__DATA FOR THIS EXERCISE__.
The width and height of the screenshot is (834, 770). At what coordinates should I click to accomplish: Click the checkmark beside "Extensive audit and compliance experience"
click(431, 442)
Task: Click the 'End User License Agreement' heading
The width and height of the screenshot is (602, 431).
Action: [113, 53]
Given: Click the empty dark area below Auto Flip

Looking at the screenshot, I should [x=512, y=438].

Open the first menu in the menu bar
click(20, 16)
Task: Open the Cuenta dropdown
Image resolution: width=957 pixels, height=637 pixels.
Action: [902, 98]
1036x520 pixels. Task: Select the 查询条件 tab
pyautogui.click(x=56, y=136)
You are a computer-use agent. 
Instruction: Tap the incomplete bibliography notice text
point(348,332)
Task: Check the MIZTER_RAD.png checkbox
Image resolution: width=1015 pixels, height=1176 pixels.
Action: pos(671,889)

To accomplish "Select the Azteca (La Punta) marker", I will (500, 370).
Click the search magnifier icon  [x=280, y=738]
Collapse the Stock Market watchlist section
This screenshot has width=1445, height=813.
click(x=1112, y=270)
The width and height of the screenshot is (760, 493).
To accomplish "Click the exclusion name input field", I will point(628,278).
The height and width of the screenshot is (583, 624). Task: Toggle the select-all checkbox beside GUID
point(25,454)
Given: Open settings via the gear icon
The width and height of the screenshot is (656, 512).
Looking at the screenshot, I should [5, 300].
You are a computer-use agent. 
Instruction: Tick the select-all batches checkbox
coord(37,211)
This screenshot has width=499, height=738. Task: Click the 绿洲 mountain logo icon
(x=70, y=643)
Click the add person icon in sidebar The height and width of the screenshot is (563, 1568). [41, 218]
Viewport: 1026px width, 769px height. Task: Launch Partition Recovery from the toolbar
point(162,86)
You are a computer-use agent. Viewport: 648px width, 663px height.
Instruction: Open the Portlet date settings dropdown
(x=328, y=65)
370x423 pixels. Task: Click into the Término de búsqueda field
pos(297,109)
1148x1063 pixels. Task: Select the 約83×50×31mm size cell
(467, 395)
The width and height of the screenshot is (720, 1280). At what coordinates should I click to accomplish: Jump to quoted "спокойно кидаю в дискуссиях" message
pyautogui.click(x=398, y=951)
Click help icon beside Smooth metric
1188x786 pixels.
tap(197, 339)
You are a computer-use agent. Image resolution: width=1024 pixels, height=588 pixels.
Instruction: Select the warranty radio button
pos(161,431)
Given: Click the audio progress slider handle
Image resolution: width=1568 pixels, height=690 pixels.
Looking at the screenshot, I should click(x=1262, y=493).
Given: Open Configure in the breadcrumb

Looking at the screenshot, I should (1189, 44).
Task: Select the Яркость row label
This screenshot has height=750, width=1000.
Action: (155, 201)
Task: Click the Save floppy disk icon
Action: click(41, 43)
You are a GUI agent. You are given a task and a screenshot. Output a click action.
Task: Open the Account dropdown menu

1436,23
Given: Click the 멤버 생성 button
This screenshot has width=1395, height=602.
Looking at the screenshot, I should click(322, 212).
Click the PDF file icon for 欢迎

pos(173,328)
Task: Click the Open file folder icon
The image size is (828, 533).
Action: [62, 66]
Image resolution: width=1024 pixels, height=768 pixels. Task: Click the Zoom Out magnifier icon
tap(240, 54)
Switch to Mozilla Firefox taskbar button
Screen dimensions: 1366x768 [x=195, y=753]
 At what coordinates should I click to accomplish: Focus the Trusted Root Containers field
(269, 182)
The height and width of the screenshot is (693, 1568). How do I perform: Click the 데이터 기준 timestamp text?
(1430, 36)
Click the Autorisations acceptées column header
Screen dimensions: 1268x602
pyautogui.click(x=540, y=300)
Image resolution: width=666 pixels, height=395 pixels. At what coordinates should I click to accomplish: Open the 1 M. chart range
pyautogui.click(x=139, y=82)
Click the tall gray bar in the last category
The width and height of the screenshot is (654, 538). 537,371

__EXERCISE OBJECTIVE__. Lines with the string "will": pick each one out of the material and return it.

__EXERCISE RESULT__.
To accomplish "Select the Azteca (La Punta) marker", I will (500, 370).
To accomplish "Click the exclusion name input field", I will point(628,278).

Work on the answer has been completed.